» TASK TO CARRY OUT
Format every line of the listing below as a JSON list of strings, one string per line, leaving out blank lines.

------------------------------------------------------------------------

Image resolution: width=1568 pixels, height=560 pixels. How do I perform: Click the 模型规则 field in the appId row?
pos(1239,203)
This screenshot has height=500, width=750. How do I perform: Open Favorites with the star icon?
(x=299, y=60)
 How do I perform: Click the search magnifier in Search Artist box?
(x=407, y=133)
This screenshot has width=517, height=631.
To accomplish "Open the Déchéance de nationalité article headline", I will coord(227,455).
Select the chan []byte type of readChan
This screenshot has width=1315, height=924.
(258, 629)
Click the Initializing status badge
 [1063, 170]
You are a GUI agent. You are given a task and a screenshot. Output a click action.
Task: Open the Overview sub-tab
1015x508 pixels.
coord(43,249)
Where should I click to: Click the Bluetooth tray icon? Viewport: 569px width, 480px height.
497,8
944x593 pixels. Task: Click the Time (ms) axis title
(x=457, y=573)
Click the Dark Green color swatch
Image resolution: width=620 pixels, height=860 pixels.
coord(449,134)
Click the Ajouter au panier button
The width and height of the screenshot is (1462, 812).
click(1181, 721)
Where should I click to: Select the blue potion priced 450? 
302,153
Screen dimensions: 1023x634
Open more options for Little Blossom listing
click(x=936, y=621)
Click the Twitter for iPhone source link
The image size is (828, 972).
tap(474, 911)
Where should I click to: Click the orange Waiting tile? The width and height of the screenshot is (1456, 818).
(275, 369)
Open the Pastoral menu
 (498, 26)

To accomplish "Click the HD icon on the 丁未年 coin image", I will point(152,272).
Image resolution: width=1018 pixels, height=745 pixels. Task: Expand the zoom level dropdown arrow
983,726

------------------------------------------------------------------------

» RESULT OF THE EXERCISE
[
  "Image resolution: width=1568 pixels, height=560 pixels. How do I perform: Click the 模型规则 field in the appId row?",
  "pos(1239,203)",
  "This screenshot has height=500, width=750. How do I perform: Open Favorites with the star icon?",
  "(x=299, y=60)",
  " How do I perform: Click the search magnifier in Search Artist box?",
  "(x=407, y=133)",
  "This screenshot has width=517, height=631.",
  "To accomplish \"Open the Déchéance de nationalité article headline\", I will coord(227,455).",
  "Select the chan []byte type of readChan",
  "This screenshot has width=1315, height=924.",
  "(258, 629)",
  "Click the Initializing status badge",
  " [1063, 170]",
  "You are a GUI agent. You are given a task and a screenshot. Output a click action.",
  "Task: Open the Overview sub-tab",
  "1015x508 pixels.",
  "coord(43,249)",
  "Where should I click to: Click the Bluetooth tray icon? Viewport: 569px width, 480px height.",
  "497,8",
  "944x593 pixels. Task: Click the Time (ms) axis title",
  "(x=457, y=573)",
  "Click the Dark Green color swatch",
  "Image resolution: width=620 pixels, height=860 pixels.",
  "coord(449,134)",
  "Click the Ajouter au panier button",
  "The width and height of the screenshot is (1462, 812).",
  "click(1181, 721)",
  "Where should I click to: Select the blue potion priced 450? ",
  "302,153",
  "Screen dimensions: 1023x634",
  "Open more options for Little Blossom listing",
  "click(x=936, y=621)",
  "Click the Twitter for iPhone source link",
  "The image size is (828, 972).",
  "tap(474, 911)",
  "Where should I click to: Click the orange Waiting tile? The width and height of the screenshot is (1456, 818).",
  "(275, 369)",
  "Open the Pastoral menu",
  " (498, 26)",
  "To accomplish \"Click the HD icon on the 丁未年 coin image\", I will point(152,272).",
  "Image resolution: width=1018 pixels, height=745 pixels. Task: Expand the zoom level dropdown arrow",
  "983,726"
]